¿Alguna vez has pensado en una piedra como un ser vivo? Es difícil de creer, pero en Rumania, a 35 kilómetros de Ramnicu Valcea, se han descubierto rocas excepcionales, capaces de crecer y reproducirse como las plantas, reaccionando en contacto con el agua.
Los trovadores, así es como se llaman, tienen características tan únicas que se consideran rocas "vivas". Formaciones de 6-8 milímetros, pueden formarse en rocas de 6 a 10 metros de diámetro. Crecimientos asombrosos, aunque en tiempos muy largos: en promedio, para un crecimiento de 5 centímetros se necesitan 1200 años. Trovant, en rumano, significa "arena cementada". Los geólogos piensan que estas extraordinarias piedras primordiales se formaron hace 6 millones de años y que su aumento de volumen se debe a la alta concentración de sales minerales que se encuentran en su "mezcla" de arenisca: una compleja estratificación de arena cementada con carbonato y agua calcárea.
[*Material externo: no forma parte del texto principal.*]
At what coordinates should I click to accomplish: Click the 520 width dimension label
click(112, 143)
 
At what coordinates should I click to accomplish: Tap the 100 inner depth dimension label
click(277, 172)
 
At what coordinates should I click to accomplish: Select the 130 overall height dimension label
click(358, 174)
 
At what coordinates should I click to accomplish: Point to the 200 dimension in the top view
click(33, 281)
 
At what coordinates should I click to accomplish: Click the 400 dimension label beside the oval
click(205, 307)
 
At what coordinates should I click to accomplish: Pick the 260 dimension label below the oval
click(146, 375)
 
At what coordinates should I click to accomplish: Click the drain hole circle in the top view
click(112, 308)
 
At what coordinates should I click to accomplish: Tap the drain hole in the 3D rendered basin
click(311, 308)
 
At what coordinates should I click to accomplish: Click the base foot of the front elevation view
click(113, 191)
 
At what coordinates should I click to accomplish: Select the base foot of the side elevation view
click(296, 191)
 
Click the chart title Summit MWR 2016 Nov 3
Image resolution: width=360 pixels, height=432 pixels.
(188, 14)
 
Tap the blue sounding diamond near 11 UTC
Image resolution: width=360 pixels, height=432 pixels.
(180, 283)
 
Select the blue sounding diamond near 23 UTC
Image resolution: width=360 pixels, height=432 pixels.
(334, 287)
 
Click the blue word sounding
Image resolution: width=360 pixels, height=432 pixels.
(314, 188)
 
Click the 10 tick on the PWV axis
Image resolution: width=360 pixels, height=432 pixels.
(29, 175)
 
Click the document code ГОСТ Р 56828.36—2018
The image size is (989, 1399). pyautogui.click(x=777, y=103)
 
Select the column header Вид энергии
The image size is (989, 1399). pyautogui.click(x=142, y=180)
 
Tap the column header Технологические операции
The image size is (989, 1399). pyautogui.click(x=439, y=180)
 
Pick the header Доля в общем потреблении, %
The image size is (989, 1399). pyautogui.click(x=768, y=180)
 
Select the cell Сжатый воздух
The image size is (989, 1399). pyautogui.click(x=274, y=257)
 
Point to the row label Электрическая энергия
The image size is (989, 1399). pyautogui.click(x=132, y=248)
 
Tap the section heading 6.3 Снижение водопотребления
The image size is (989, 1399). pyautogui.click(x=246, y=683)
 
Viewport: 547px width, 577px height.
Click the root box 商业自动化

Y cuando el agua de lluvia entra en contacto con los productos químicos que la forman, se genera un aumento repentino de la presión interna, desencadenando el característico "crecimiento". Analizando una sección del trovante es de hecho posible ver en su interior una serie de círculos concéntricos que se asemejan a los de los troncos de los árboles. Las rocas vivas de hoy en día se pueden admirar en la reserva natural de Muzeul Trovantilor gestionada por la asociación Kogayon bajo el patrocinio de la UNESCO. Aquí encontrarás la mayor concentración.
Pero hay más de una docena de sitios rumanos donde se han identificado otras piedras con las mismas características, diferentes del resto del mundo.